YOUR TASK:
Rewrite the stretch of data from its start through the line containing "[x=93, y=230]" as a two-column CSV with the headers instruction and click_point, one row per entry. Put each entry's text under instruction and its answer under click_point, each in a single quoted field with line breaks replaced by spaces.

DATA IN THIS EXERCISE:
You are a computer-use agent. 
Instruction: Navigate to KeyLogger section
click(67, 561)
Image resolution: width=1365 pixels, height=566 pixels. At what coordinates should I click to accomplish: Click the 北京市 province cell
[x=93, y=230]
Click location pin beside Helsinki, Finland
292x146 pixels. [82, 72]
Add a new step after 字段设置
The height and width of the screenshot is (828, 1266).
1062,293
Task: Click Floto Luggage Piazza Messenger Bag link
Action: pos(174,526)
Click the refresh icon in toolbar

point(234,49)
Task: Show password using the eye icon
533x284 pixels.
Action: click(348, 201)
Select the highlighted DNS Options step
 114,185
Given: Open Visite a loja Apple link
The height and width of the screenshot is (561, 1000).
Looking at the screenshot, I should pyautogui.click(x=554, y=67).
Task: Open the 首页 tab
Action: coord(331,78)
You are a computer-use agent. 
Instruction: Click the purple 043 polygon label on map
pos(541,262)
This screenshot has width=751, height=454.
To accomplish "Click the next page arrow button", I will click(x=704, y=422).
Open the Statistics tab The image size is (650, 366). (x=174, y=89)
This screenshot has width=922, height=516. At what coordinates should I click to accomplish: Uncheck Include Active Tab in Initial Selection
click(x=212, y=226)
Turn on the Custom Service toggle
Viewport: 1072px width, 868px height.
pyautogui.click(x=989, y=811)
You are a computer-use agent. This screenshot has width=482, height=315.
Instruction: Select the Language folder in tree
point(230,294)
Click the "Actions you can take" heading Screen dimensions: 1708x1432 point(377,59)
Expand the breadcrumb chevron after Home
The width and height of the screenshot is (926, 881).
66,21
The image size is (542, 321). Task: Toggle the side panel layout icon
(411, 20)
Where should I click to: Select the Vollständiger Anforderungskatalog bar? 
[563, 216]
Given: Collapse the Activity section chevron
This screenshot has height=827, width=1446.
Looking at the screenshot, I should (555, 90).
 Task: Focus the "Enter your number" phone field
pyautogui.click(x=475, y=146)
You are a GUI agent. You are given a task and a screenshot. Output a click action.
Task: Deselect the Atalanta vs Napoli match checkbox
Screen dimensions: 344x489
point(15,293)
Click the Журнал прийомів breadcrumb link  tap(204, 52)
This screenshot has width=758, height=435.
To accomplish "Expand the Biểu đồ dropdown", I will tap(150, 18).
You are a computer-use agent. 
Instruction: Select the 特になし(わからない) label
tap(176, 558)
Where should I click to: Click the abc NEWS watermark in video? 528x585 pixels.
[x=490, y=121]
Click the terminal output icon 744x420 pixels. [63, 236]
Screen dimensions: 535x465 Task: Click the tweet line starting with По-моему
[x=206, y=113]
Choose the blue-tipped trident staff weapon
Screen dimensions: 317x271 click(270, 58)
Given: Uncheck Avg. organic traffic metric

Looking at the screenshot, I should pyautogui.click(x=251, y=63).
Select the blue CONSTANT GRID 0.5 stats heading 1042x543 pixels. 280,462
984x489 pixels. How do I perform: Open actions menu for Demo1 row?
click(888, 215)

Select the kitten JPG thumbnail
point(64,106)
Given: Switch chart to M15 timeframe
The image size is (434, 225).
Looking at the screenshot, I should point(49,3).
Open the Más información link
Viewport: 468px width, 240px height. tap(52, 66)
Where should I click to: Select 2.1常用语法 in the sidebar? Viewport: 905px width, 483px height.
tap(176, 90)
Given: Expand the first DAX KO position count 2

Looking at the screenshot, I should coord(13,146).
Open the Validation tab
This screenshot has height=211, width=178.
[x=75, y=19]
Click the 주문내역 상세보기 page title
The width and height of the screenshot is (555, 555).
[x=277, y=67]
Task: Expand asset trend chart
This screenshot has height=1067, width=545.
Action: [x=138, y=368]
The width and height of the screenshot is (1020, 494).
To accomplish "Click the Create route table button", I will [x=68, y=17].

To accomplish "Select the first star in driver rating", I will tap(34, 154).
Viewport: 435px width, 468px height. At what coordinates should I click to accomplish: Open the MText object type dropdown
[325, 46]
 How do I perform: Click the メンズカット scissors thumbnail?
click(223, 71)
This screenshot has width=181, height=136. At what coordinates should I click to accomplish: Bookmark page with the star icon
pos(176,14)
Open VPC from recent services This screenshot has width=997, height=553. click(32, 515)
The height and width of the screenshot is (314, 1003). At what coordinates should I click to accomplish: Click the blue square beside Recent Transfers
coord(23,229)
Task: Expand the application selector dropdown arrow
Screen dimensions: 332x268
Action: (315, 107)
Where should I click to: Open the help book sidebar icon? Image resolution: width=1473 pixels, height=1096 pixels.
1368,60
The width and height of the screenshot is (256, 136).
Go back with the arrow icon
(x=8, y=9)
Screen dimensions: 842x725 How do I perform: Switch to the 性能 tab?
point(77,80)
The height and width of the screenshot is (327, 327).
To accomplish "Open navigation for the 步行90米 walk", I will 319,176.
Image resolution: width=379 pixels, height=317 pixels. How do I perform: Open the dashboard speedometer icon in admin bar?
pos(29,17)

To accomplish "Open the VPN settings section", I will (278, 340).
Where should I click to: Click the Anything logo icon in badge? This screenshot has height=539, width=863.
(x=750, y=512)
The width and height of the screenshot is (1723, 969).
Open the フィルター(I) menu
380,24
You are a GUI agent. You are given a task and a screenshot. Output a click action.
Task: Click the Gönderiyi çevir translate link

FINAL RESULT:
instruction,click_point
"You are a computer-use agent. Instruction: Navigate to KeyLogger section","click(67, 561)"
"Image resolution: width=1365 pixels, height=566 pixels. At what coordinates should I click to accomplish: Click the 北京市 province cell","[x=93, y=230]"